═══ Data in this exercise ═══

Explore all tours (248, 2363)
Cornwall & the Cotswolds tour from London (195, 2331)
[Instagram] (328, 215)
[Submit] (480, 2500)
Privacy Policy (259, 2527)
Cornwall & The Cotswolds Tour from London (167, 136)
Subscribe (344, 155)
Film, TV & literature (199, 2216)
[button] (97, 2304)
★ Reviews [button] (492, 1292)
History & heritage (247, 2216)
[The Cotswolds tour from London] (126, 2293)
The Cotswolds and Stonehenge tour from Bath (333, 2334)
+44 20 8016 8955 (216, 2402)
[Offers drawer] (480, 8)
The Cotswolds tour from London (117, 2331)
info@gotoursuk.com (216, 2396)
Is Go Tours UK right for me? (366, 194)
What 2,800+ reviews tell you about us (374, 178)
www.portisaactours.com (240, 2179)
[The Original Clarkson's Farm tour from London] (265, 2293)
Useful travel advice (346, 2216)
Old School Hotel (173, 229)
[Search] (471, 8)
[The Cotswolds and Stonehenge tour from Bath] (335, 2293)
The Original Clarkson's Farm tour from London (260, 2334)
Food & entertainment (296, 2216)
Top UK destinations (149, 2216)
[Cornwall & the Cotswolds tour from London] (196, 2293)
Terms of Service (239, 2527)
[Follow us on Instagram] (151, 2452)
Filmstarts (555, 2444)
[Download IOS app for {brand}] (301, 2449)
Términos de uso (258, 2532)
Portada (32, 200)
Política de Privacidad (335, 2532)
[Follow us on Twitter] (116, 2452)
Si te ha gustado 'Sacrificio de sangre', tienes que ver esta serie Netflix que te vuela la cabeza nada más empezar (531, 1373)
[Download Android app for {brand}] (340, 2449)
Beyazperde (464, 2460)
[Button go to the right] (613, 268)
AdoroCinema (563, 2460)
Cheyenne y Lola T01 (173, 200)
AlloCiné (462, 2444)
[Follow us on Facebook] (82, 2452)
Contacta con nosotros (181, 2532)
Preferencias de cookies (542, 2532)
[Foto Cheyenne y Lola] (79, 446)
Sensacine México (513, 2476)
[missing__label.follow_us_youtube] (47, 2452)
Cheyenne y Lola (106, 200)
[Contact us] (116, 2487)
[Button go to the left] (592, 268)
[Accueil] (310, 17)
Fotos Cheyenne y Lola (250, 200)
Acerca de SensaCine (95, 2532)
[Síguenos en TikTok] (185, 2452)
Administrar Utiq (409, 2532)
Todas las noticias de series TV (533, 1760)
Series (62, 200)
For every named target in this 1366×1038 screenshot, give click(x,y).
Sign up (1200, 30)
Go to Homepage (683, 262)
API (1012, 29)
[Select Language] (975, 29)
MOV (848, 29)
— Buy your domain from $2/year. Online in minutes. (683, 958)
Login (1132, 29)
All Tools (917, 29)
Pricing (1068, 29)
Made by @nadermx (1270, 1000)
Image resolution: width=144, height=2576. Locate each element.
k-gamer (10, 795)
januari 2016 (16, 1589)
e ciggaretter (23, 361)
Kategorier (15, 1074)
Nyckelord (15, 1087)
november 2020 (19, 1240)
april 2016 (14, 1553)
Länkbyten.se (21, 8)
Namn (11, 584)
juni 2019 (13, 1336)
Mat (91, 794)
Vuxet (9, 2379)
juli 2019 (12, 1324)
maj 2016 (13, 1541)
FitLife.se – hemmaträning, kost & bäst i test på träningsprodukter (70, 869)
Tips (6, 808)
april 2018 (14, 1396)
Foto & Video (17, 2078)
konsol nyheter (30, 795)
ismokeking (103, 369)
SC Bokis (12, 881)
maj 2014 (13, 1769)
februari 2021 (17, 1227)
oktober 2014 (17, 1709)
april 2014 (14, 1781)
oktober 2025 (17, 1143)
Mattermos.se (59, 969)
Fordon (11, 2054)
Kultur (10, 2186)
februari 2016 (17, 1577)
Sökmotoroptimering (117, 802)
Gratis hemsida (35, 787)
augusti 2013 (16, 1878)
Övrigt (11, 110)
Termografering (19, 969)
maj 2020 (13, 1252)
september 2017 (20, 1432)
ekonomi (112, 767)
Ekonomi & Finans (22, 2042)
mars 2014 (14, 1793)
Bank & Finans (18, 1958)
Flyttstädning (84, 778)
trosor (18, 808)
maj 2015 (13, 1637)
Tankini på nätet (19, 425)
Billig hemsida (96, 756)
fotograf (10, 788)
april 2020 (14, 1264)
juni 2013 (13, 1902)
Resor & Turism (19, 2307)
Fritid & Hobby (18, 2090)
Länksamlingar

═══

• What you will do
Recopy all the entries faithfully, leaving none out.

• Reply to the task
Explore all tours (248, 2363)
Cornwall & the Cotswolds tour from London (195, 2331)
[Instagram] (328, 215)
[Submit] (480, 2500)
Privacy Policy (259, 2527)
Cornwall & The Cotswolds Tour from London (167, 136)
Subscribe (344, 155)
Film, TV & literature (199, 2216)
[button] (97, 2304)
★ Reviews [button] (492, 1292)
History & heritage (247, 2216)
[The Cotswolds tour from London] (126, 2293)
The Cotswolds and Stonehenge tour from Bath (333, 2334)
+44 20 8016 8955 (216, 2402)
[Offers drawer] (480, 8)
The Cotswolds tour from London (117, 2331)
info@gotoursuk.com (216, 2396)
Is Go Tours UK right for me? (366, 194)
What 2,800+ reviews tell you about us (374, 178)
www.portisaactours.com (240, 2179)
[The Original Clarkson's Farm tour from London] (265, 2293)
Useful travel advice (346, 2216)
Old School Hotel (173, 229)
[Search] (471, 8)
[The Cotswolds and Stonehenge tour from Bath] (335, 2293)
The Original Clarkson's Farm tour from London (260, 2334)
Food & entertainment (296, 2216)
Top UK destinations (149, 2216)
[Cornwall & the Cotswolds tour from London] (196, 2293)
Terms of Service (239, 2527)
[Follow us on Instagram] (151, 2452)
Filmstarts (555, 2444)
[Download IOS app for {brand}] (301, 2449)
Términos de uso (258, 2532)
Portada (32, 200)
Política de Privacidad (335, 2532)
[Follow us on Twitter] (116, 2452)
Si te ha gustado 'Sacrificio de sangre', tienes que ver esta serie Netflix que te vuela la cabeza nada más empezar (531, 1373)
[Download Android app for {brand}] (340, 2449)
Beyazperde (464, 2460)
[Button go to the right] (613, 268)
AdoroCinema (563, 2460)
Cheyenne y Lola T01 (173, 200)
AlloCiné (462, 2444)
[Follow us on Facebook] (82, 2452)
Contacta con nosotros (181, 2532)
Preferencias de cookies (542, 2532)
[Foto Cheyenne y Lola] (79, 446)
Sensacine México (513, 2476)
[missing__label.follow_us_youtube] (47, 2452)
Cheyenne y Lola (106, 200)
[Contact us] (116, 2487)
[Button go to the left] (592, 268)
[Accueil] (310, 17)
Fotos Cheyenne y Lola (250, 200)
Acerca de SensaCine (95, 2532)
[Síguenos en TikTok] (185, 2452)
Administrar Utiq (409, 2532)
Todas las noticias de series TV (533, 1760)
Series (62, 200)
For every named target in this 1366×1038 screenshot, give click(x,y).
Sign up (1200, 30)
Go to Homepage (683, 262)
API (1012, 29)
[Select Language] (975, 29)
MOV (848, 29)
— Buy your domain from $2/year. Online in minutes. (683, 958)
Login (1132, 29)
All Tools (917, 29)
Pricing (1068, 29)
Made by @nadermx (1270, 1000)
Image resolution: width=144, height=2576. Locate each element.
k-gamer (10, 795)
januari 2016 (16, 1589)
e ciggaretter (23, 361)
Kategorier (15, 1074)
Nyckelord (15, 1087)
november 2020 (19, 1240)
april 2016 (14, 1553)
Länkbyten.se (21, 8)
Namn (11, 584)
juni 2019 (13, 1336)
Mat (91, 794)
Vuxet (9, 2379)
juli 2019 (12, 1324)
maj 2016 (13, 1541)
FitLife.se – hemmaträning, kost & bäst i test på träningsprodukter (70, 869)
Tips (6, 808)
april 2018 (14, 1396)
Foto & Video (17, 2078)
konsol nyheter (30, 795)
ismokeking (103, 369)
SC Bokis (12, 881)
maj 2014 (13, 1769)
februari 2021 (17, 1227)
oktober 2014 (17, 1709)
april 2014 (14, 1781)
oktober 2025 (17, 1143)
Mattermos.se (59, 969)
Fordon (11, 2054)
Kultur (10, 2186)
februari 2016 (17, 1577)
Sökmotoroptimering (117, 802)
Gratis hemsida (35, 787)
augusti 2013 (16, 1878)
Övrigt (11, 110)
Termografering (19, 969)
maj 2020 (13, 1252)
september 2017 (20, 1432)
ekonomi (112, 767)
Ekonomi & Finans (22, 2042)
mars 2014 (14, 1793)
Bank & Finans (18, 1958)
Flyttstädning (84, 778)
trosor (18, 808)
maj 2015 (13, 1637)
Tankini på nätet (19, 425)
Billig hemsida (96, 756)
fotograf (10, 788)
april 2020 (14, 1264)
juni 2013 (13, 1902)
Resor & Turism (19, 2307)
Fritid & Hobby (18, 2090)
Länksamlingar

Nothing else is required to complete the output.